(Dataset excerpts)
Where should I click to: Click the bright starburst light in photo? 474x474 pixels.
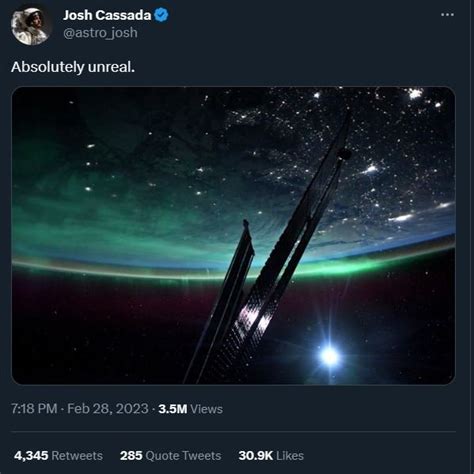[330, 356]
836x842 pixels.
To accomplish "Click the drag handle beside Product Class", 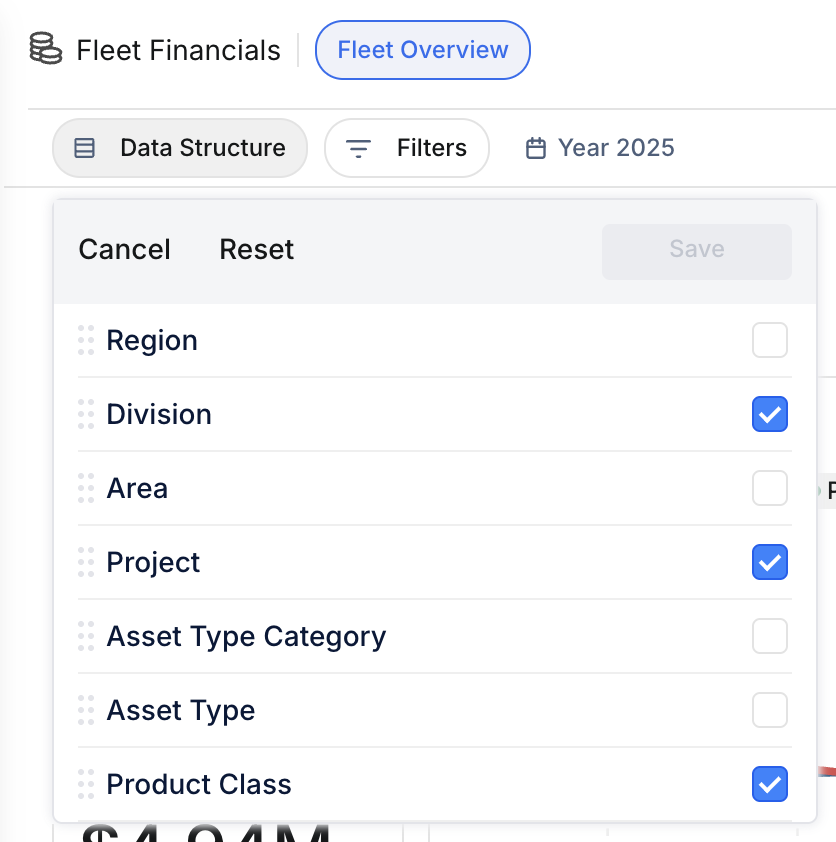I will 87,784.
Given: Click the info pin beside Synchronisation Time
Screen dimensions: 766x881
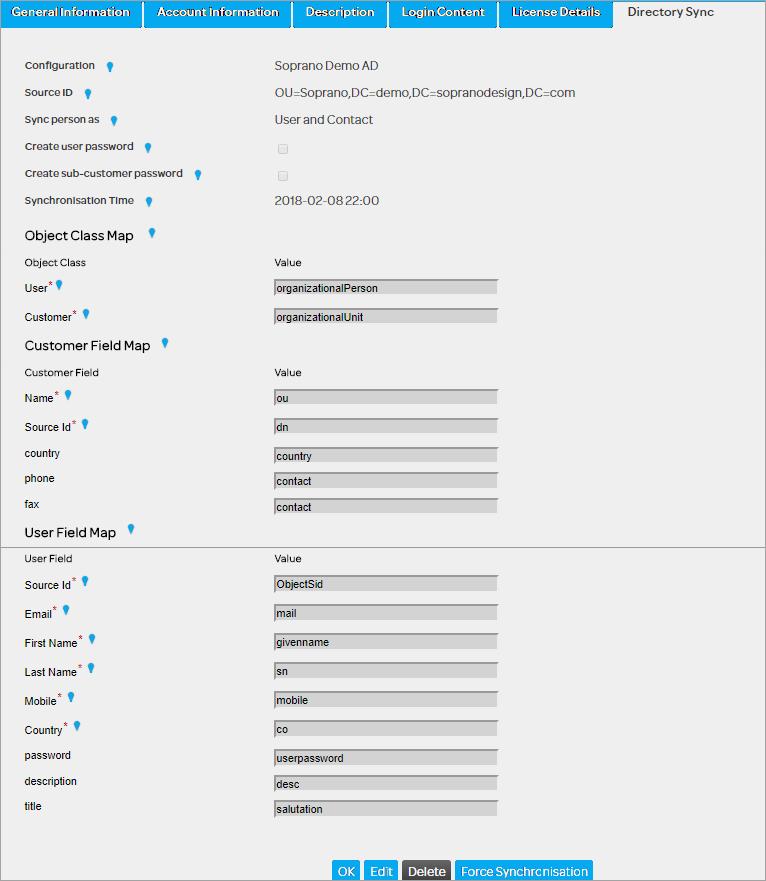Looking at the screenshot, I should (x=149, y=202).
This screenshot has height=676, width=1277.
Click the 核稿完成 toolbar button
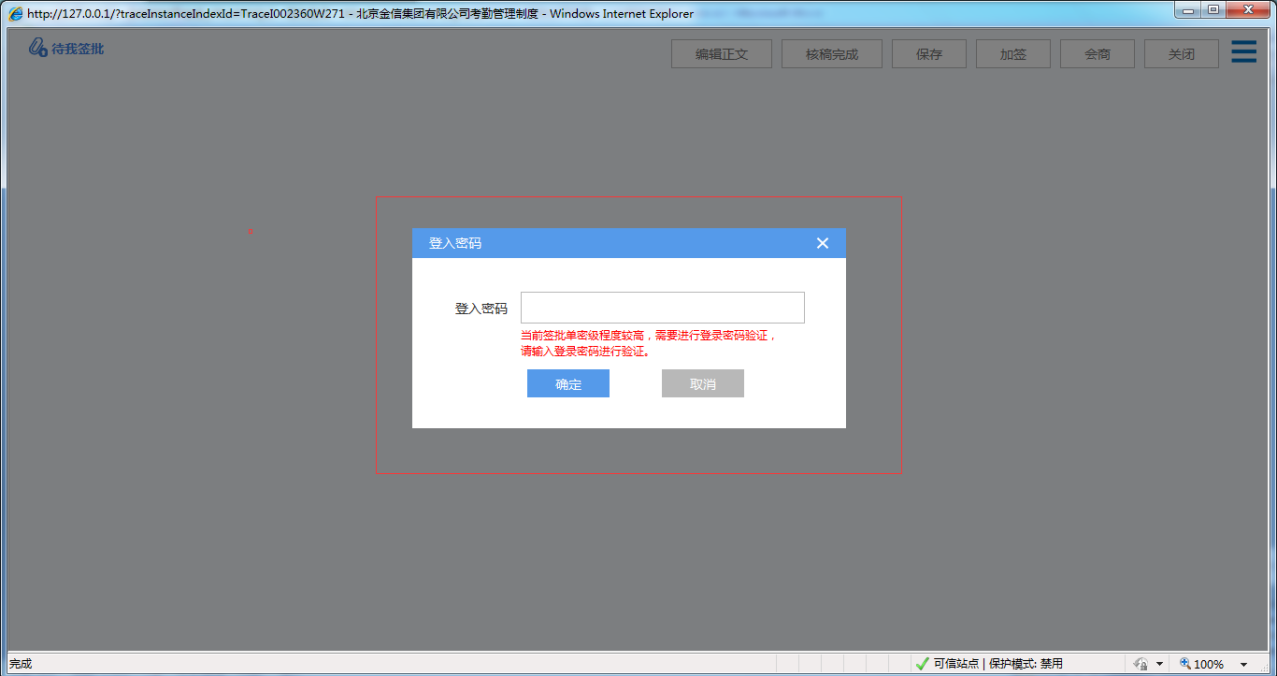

## [Task]
Find the line that contains "Given: Click the" and repeat it, along with every line after it to the end of the data, exactly; drop the pictures.

## [Solution for this exercise]
Given: Click the info pin beside Synchronisation Time
Screen dimensions: 766x881
Looking at the screenshot, I should (x=149, y=202).
This screenshot has height=676, width=1277.
Click the 核稿完成 toolbar button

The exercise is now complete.